Artinya, narasi sejarah harus memberi tempat bagi kelompok-kelompok yang selama ini terpinggirkan, seperti masyarakat adat, perempuan, minoritas, dan komunitas lokal, yang kontribusinya sering diabaikan.

Dengan cara ini, sejarah bukan sekadar karya ilmiah, tetapi juga sarana rekonsiliasi memori kolektif dan pembentukan masa depan yang lebih setara.

Di tengah perubahan besar abad ke-21, mulai dari derasnya arus globalisasi, kebangkitan identitas lokal, hingga transformasi teknologi digital, penulisan Sejarah Kebangsaan Indonesia harus mengalami pembaruan.

Hal ini mencakup penguatan pada aspek pengayaan fakta, penggunaan sumber sejarah yang kredibel, dan penyempurnaan metodologis.

Model historiografi lama yang dinilai bersifat sentralistik dan normatif, seperti yang tampak dalam SNI 1975, kini dianggap tidak lagi memadai.

Diperlukan suatu pendekatan baru yang lebih inklusif, multivokal, partisipatif, serta adaptif terhadap ekosistem digital.

Tujuannya adalah menghasilkan narasi sejarah yang mampu merangkul aspirasi lokal, membangun identitas nasional, dan menginternalisasi nilai-nilai global secara bermakna bagi generasi muda.

Karena itu, artikel ini akan fokus pada inovasi metodologi yang bisa dilakukan oleh Tim Penulis Sejarah Kebangsaan Indonesia yang terutama mencakup paling tidak tiga aspek utama: keterbukaan terhadap keberagaman suara (inklusif dan multivokal), penguatan sejarah lokal sebagai fondasi kebangsaan, serta pembentukan narasi yang kritis dan reflektif.

Perspektif inklusif dan multivokal

Tidak bisa dipungkiri bahwa konsep kebangsaan Indonesia memang bukan berwajah monolit tunggal, melainkan lukisan yang terbentuk dari berbagai suara, pengalaman, dan interpretasi yang saling berinteraksi.

Oleh sebab itu, upaya untuk memahami sejarah kebangsaan Indonesia secara inklusif dan multivokal berarti mengakui keragaman narasi, melampaui versi resmi yang secara konvensional selama ini seringkali disederhanakan, dan memberi ruang bagi kelompok serta perspektif yang selama ini merasa terpinggirkan.

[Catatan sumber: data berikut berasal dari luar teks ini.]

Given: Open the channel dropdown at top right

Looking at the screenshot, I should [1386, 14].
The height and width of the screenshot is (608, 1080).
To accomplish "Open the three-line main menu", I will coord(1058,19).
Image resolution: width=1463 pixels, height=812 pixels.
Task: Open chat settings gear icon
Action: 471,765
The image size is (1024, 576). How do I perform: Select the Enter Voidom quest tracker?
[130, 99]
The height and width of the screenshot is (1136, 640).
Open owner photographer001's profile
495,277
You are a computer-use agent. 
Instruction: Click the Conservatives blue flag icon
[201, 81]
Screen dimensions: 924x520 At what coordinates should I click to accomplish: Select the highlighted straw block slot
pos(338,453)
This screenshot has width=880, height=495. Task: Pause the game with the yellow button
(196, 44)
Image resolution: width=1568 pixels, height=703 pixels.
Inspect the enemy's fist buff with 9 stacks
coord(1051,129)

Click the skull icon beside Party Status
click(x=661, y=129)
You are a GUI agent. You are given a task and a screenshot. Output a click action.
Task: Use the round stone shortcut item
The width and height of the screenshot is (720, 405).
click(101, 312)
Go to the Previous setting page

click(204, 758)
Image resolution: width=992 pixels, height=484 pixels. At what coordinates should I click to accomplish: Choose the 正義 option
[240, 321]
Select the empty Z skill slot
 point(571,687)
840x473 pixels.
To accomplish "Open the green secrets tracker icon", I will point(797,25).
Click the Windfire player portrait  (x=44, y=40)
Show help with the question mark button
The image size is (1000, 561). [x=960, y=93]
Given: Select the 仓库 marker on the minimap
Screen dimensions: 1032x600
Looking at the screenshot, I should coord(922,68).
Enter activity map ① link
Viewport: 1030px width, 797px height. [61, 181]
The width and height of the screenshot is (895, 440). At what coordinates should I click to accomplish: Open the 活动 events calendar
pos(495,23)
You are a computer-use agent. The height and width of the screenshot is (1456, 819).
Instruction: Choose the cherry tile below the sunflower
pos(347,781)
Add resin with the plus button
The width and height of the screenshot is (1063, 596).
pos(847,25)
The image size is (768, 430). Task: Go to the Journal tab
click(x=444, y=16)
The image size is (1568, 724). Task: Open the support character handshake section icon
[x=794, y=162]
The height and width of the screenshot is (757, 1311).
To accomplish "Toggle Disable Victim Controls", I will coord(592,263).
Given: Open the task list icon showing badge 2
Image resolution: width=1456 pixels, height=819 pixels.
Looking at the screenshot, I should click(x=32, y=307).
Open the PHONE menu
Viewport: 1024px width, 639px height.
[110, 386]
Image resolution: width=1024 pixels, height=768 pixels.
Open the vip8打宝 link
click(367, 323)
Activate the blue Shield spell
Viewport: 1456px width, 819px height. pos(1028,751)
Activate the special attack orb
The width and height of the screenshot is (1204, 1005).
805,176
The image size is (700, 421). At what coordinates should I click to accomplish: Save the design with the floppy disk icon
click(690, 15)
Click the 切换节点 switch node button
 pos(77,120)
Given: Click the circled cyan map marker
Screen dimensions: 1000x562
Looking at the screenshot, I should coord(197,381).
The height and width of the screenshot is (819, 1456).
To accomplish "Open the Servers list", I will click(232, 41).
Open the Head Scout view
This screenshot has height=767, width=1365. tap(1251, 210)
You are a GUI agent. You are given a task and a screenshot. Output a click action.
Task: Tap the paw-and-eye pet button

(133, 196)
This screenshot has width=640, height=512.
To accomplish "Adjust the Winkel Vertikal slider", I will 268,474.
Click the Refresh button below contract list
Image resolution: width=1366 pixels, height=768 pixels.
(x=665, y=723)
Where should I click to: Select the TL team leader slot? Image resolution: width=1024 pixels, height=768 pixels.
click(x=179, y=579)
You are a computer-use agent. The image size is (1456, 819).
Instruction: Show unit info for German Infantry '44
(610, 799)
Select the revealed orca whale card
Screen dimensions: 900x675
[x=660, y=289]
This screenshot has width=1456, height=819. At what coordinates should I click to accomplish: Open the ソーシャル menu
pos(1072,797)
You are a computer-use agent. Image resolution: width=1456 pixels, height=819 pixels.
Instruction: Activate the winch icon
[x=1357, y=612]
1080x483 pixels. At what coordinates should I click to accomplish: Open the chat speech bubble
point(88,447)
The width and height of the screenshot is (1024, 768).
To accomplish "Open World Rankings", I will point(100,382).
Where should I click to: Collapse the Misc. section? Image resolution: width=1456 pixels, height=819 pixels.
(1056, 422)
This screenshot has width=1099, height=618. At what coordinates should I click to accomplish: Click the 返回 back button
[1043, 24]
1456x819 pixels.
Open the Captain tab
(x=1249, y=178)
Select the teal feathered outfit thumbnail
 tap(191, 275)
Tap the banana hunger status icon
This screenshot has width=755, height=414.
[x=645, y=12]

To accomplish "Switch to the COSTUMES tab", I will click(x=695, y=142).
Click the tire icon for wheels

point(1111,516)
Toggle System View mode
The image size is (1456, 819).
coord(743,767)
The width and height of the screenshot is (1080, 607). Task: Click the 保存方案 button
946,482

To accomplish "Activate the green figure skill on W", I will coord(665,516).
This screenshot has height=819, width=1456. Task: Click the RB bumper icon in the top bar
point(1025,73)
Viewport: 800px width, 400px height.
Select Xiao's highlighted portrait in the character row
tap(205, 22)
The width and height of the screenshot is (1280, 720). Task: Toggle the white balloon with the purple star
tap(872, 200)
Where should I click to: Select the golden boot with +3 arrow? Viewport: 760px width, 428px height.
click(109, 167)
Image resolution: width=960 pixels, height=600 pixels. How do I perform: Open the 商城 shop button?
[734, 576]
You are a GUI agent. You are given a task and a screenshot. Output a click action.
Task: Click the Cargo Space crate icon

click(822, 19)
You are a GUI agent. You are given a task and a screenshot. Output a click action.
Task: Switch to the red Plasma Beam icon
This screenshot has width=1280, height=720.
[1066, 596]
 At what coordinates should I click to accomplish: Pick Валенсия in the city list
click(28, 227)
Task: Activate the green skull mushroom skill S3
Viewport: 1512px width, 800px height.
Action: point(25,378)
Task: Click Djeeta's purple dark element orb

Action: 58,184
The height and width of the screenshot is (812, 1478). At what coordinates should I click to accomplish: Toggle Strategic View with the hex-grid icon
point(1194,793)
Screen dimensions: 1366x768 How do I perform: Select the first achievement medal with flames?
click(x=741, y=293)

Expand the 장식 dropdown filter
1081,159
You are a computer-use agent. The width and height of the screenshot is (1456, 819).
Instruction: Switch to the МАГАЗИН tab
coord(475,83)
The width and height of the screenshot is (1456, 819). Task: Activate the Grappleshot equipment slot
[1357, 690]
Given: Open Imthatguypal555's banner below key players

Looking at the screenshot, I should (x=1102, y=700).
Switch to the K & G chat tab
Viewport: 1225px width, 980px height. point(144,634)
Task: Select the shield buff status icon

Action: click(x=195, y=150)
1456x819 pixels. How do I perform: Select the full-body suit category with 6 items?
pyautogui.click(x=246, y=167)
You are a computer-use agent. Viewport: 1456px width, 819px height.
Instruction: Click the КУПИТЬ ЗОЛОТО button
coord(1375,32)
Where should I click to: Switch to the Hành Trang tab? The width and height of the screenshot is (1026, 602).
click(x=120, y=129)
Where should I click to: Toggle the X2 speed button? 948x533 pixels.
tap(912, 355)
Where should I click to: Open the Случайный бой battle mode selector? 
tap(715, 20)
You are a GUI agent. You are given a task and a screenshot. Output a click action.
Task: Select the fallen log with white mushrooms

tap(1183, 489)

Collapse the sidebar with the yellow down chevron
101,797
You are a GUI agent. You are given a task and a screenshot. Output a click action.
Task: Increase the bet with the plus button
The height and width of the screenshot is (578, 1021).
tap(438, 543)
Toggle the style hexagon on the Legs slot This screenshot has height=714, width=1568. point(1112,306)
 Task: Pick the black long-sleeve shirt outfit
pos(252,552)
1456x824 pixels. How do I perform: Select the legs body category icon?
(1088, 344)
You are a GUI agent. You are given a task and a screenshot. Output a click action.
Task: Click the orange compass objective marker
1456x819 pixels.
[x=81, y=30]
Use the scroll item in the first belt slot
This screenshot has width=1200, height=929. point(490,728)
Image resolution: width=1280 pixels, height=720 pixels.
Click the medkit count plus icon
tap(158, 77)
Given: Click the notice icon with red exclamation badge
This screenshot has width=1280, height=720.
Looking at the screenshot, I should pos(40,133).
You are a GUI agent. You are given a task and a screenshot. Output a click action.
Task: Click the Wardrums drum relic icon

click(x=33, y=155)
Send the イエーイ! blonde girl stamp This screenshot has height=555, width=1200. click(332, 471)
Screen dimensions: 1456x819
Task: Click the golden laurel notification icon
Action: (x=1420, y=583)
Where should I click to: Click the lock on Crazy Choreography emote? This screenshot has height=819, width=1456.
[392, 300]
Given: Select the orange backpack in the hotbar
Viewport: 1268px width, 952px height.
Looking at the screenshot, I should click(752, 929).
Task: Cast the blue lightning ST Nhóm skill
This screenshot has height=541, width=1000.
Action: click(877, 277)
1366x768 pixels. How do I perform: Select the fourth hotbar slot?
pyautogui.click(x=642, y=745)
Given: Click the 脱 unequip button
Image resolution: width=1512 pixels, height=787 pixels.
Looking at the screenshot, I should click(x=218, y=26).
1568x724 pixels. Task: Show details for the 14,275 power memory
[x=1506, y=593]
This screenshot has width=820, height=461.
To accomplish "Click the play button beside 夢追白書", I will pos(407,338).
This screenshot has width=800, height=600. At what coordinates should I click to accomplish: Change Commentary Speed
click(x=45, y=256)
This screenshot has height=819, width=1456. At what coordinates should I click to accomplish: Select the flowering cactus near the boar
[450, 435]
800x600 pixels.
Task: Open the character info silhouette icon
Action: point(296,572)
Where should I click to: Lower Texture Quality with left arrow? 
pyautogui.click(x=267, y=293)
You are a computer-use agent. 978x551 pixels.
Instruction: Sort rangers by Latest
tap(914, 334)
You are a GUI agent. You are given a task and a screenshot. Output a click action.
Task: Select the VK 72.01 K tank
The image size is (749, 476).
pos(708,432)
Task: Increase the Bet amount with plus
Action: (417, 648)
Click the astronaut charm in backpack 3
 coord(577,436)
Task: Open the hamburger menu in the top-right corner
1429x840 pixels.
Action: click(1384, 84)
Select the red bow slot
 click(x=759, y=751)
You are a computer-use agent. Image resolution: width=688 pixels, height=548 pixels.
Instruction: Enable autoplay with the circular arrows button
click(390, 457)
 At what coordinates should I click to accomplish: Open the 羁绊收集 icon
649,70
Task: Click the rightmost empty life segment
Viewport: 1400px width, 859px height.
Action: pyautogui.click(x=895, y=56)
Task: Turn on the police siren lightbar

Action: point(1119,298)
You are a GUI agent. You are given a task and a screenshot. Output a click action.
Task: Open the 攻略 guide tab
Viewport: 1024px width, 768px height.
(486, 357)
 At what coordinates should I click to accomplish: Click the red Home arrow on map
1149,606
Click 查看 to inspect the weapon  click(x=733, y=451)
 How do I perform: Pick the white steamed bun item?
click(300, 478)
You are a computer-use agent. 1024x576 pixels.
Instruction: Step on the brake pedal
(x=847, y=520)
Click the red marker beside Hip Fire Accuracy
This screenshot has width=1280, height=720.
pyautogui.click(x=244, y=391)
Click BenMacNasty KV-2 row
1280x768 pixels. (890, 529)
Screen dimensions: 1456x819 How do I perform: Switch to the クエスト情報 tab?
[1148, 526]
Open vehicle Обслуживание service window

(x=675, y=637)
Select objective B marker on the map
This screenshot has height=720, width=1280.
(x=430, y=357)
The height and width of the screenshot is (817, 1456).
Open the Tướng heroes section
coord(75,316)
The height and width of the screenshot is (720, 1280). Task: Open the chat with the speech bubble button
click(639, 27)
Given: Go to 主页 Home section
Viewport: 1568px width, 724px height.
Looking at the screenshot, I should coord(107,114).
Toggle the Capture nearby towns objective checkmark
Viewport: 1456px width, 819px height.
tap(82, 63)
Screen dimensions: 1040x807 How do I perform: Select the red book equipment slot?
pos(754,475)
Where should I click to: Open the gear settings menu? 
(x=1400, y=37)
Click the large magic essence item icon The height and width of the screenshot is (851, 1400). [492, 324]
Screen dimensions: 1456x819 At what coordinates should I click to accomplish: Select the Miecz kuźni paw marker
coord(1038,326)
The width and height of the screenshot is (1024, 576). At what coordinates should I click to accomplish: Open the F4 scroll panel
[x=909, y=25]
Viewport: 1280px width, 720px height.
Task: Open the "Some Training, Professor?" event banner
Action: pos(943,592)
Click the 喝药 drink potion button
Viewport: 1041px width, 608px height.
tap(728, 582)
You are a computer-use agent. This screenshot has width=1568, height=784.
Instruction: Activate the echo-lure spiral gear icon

Hal ini disasari atas pemikiran sebagaimana yang digagas oleh Anderson mengenai nasionalisme sebagai "komunitas terbayang" yang inklusif (Anderson: 2006).

Anderson berargumen bahwa Nasionalisme Indonesia lahir dari proses membayangkan komunitas bersama yang melampaui ikatan lokal (suku, ras, agama, kelompok) meskipun para anggotanya tidak saling kenal.

Proses "pembayangan" ini sudah barang tentu secara inheren bersifat inklusif karena terbuka bagi siapa saja yang merasa bagian dari "Indonesia" yang dibayangkan itu, terlepas dari latar belakangnya.

Mereka bisa mencakup keturunan orang Belanda yang sebelumnya dikategorikan sebagai penjajah, keturunan Timur Asing yang secara umum ‘lebih dekat’ dengan penjajah, atau pun mungkin orang-orang yang sebelumnya berkedudukan sebagai ‘antek’ penjajah, dan tentu saja orang-orang pribumi.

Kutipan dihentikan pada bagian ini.